HANOVER, April 8 (RIA Novosti) – Russian President Vladimir Putin appealed on Monday for calm on the Korean Peninsula, warning that the escalation of tension in the region could lead to a nuclear disaster far worse than the Chernobyl incident.

“We are concerned about the escalation on the Korean Peninsula because we are neighbors and because if, God forbid, anything should happen there, Chernobyl, of which we are all only too aware, would seem like mere child’s play in comparison,” Putin said at a joint news conference with German Chancellor Angela Merkel.

“I would like to call on everybody to calm down and to sit down at the negotiating table and calmly resolve the issues that have been accumulating there for many years ,” he said.

Tensions began to rise on the Korean Peninsula after international sanctions were imposed on North Korea in response to a long-range rocket launch in December, which world powers condemned as a ballistic missile test.
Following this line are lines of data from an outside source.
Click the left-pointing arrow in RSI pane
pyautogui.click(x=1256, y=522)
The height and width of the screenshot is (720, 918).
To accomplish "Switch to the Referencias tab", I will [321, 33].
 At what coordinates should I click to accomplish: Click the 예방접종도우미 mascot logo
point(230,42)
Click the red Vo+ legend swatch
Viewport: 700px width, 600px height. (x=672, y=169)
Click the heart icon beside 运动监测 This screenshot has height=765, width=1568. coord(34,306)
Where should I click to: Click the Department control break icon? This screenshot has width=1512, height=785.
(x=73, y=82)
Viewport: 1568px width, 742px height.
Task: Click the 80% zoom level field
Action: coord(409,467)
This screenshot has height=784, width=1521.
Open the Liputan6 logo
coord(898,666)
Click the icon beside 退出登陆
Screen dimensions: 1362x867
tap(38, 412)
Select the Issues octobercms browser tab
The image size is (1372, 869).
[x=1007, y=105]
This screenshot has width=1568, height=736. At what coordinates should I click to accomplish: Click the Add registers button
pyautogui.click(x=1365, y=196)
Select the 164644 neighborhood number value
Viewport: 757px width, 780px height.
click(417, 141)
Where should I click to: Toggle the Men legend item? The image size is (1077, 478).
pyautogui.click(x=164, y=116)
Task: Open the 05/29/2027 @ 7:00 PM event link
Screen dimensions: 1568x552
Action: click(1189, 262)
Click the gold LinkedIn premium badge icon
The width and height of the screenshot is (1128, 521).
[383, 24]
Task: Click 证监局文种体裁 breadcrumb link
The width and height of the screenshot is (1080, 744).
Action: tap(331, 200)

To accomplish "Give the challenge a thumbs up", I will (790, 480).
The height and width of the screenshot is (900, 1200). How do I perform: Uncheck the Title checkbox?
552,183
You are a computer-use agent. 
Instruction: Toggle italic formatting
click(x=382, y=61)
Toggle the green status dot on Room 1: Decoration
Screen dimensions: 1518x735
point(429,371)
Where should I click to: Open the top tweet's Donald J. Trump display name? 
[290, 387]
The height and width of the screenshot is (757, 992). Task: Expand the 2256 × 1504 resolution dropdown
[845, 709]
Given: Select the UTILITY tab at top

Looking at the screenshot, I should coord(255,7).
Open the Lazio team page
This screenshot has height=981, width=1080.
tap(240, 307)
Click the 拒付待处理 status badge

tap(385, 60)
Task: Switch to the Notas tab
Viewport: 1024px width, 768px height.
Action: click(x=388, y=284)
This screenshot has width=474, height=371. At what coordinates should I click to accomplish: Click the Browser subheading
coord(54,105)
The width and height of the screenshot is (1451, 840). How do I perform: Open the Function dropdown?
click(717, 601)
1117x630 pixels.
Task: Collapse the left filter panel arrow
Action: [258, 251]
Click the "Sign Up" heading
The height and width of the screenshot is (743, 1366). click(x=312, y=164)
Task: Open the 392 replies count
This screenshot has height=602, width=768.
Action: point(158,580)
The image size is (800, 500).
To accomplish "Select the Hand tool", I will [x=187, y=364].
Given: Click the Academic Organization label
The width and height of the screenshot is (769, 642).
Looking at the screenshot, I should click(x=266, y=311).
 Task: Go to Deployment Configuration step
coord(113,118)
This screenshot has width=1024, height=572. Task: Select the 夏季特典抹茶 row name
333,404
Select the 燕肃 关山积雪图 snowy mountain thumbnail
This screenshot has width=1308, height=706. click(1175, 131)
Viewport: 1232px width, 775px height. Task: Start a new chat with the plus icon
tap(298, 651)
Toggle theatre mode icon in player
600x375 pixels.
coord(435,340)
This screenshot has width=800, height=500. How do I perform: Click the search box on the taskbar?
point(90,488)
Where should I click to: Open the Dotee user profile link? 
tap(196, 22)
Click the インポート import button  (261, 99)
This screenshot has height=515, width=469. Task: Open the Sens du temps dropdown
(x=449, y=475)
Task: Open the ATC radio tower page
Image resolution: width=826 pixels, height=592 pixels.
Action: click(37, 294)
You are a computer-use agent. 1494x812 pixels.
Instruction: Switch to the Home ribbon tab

North Korea responded by carrying out a third nuclear test in February, which was followed by more sanctions.

North Korea has threatened pre-emptive nuclear strikes against the US mainland and US military bases in the region.

Some of its latest threats came after US and South Korean forces carried out annual joint military exercises, some of which took place near the maritime border between the two Koreas. The United States responded by deploying F-22 Raptor stealth fighters to the region, and making overflights of South Korea by B-2 and B-52 bombers.

North Korea reportedly moved two missiles capable of striking the US Pacific territory of Guam onto mobile launch pads on Friday, and advised foreign embassies to consider pulling staff out of Pyongyang.

The Chernobyl nuclear disaster, the world’s worst such accident, took place in 1986 at the Chernobyl Nuclear Power Plant in Ukraine (then part of the Soviet Union). An explosion and fire at one of the reactors released large quantities of radioactive particles into the atmosphere, which spread over much of western Russia and Europe.